Update ForwardTTS for multi-speaker

2021-10-20 18:16:41 +00:00 · 2021-10-20 18:16:41 +00:00 · aa25f70b95
parent 0ebc2a400e
commit aa25f70b95
1 changed files with 89 additions and 57 deletions
--- a/TTS/tts/models/forward_tts.py
+++ b/TTS/tts/models/forward_tts.py
@ -13,6 +13,7 @@ from TTS.tts.layers.generic.pos_encoding import PositionalEncoding
 from TTS.tts.layers.glow_tts.duration_predictor import DurationPredictor
 from TTS.tts.models.base_tts import BaseTTS
 from TTS.tts.utils.helpers import average_over_durations, generate_path, maximum_path, sequence_mask
+from TTS.tts.utils.speakers import SpeakerManager
 from TTS.tts.utils.visual import plot_alignment, plot_pitch, plot_spectrogram


@ -31,9 +32,6 @@ class ForwardTTSArgs(Coqpit):
        hidden_channels (int):
            Number of base hidden channels of the model. Defaults to 512.

-        num_speakers (int):
-            Number of speakers for the speaker embedding layer. Defaults to 0.
-
        use_aligner (bool):
            Whether to use aligner network to learn the text to speech alignment or use pre-computed durations.
            If set False, durations should be computed by `TTS/bin/compute_attention_masks.py` and path to the
@ -86,12 +84,6 @@ class ForwardTTSArgs(Coqpit):
        decoder_params (str):
            Parameters of the decoder module.

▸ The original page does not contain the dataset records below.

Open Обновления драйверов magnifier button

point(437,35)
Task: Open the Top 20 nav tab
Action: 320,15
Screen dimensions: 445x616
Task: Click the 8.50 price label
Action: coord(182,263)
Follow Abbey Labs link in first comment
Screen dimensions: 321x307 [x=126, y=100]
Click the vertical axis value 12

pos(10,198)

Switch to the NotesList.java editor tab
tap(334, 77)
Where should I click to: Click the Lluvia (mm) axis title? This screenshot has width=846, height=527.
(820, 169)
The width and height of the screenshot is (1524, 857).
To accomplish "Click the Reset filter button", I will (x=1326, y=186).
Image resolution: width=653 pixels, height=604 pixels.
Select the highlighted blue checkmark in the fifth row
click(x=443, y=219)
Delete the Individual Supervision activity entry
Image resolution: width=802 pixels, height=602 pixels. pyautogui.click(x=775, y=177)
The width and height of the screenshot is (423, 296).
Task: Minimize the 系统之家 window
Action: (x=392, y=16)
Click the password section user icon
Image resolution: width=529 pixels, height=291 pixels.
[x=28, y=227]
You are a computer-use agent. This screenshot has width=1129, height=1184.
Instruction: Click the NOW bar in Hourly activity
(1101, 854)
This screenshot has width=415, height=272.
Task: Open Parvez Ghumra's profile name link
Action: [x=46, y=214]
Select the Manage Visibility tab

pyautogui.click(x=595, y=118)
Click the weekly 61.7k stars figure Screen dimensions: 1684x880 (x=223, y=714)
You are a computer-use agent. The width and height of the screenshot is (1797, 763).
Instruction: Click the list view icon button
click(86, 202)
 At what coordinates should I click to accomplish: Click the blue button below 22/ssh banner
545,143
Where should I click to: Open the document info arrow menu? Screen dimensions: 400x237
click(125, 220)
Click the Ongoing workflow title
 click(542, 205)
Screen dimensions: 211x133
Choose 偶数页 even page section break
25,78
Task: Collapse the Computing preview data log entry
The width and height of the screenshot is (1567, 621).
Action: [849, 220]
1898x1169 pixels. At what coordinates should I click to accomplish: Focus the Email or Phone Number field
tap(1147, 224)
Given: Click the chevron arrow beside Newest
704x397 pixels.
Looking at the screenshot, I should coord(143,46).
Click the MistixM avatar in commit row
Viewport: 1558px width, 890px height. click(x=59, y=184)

Defaults to ```{"hidden_channels_ffn": 1024, "num_heads": 1, "num_layers": 6, "dropout_p": 0.1}```

-        use_d_vetor (bool):
-            Whether to use precomputed d-vectors for multi-speaker training. Defaults to False.
-
-        d_vector_dim (int):
-            Number of channels of the d-vectors. Defaults to 0.
-
        detach_duration_predictor (bool):
            Detach the input to the duration predictor from the earlier computation graph so that the duraiton loss
            does not pass to the earlier layers. Defaults to True.
@ -99,12 +91,26 @@ class ForwardTTSArgs(Coqpit):
        max_duration (int):
            Maximum duration accepted by the model. Defaults to 75.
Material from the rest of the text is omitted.